All lines from the one containing "Expand the Profit Target $5,000 objective" through the final line of the records below should be reproduced exactly, with the pictures left out.

Data for the task.
════════════════════

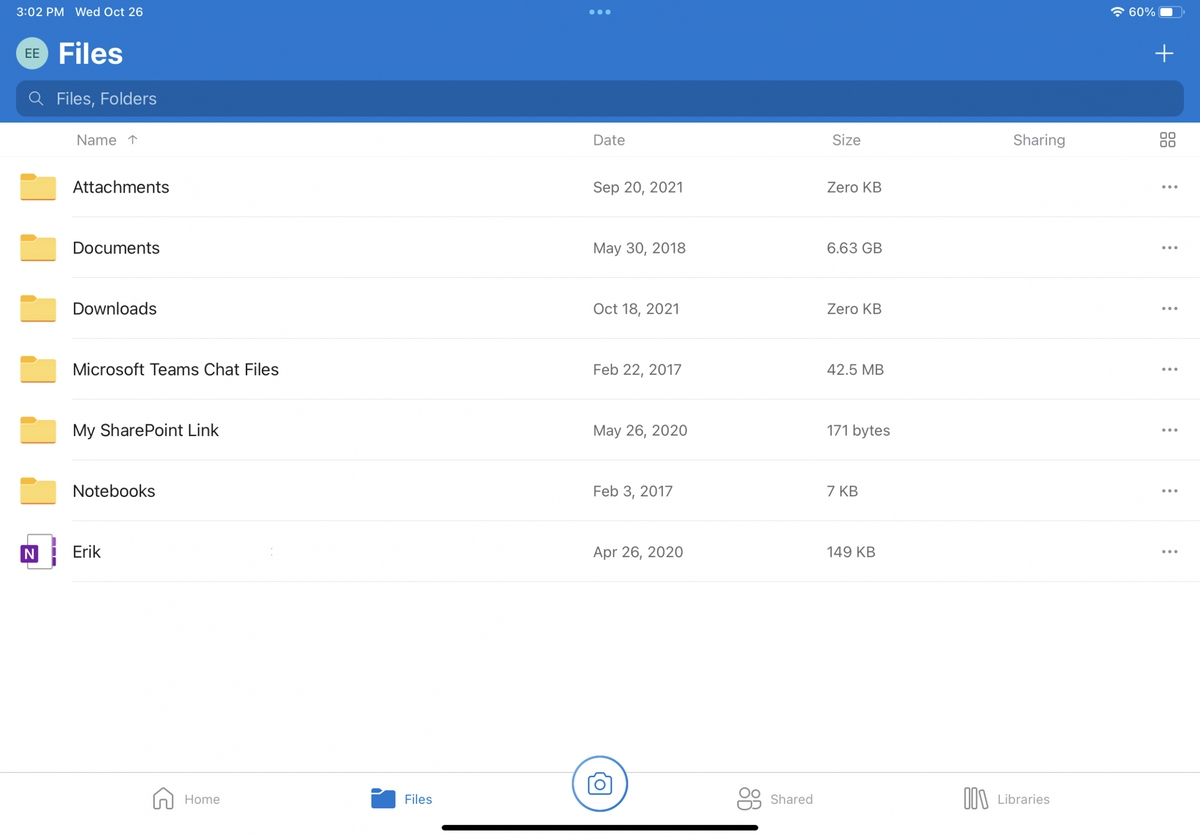This screenshot has height=838, width=1200.
Task: Tap the EE account avatar icon
Action: click(x=31, y=53)
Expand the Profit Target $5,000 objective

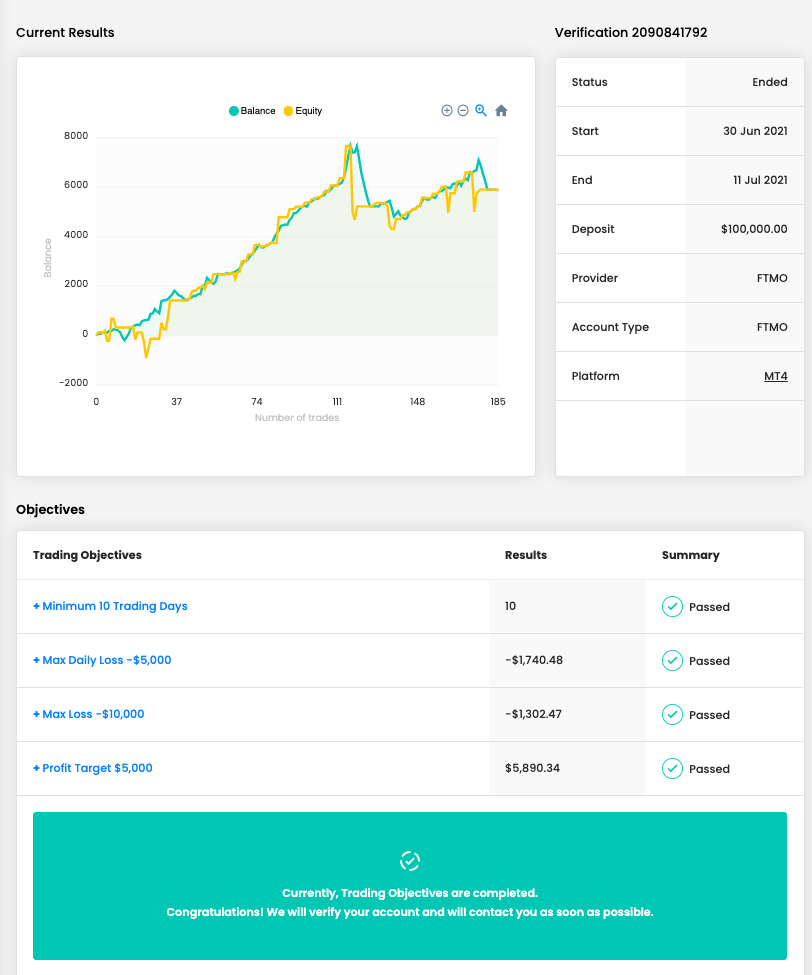click(93, 768)
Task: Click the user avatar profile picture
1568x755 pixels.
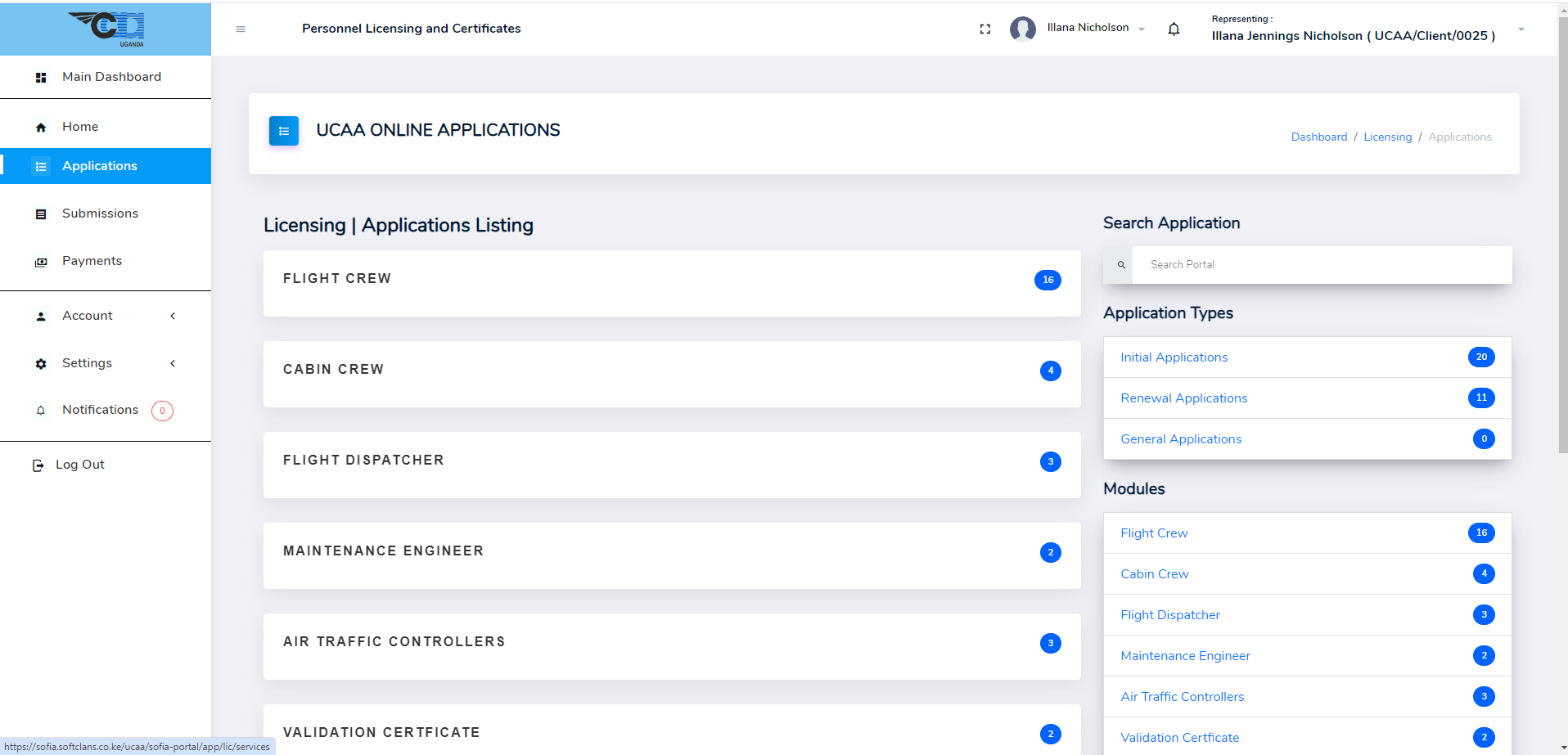Action: pyautogui.click(x=1022, y=29)
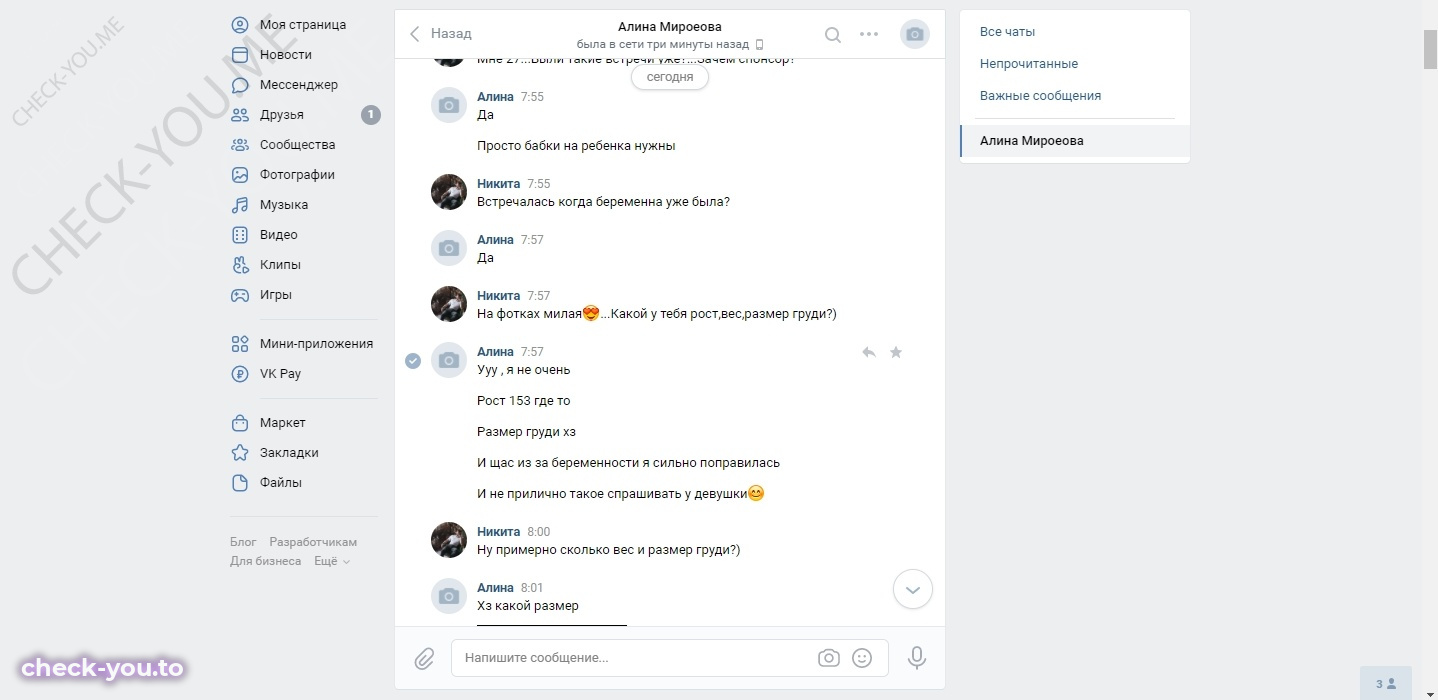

════════════════════

Final answer.
Expand the Profit Target $5,000 objective

click(93, 768)
Task: Click the user avatar profile picture
1568x755 pixels.
Action: pyautogui.click(x=1022, y=29)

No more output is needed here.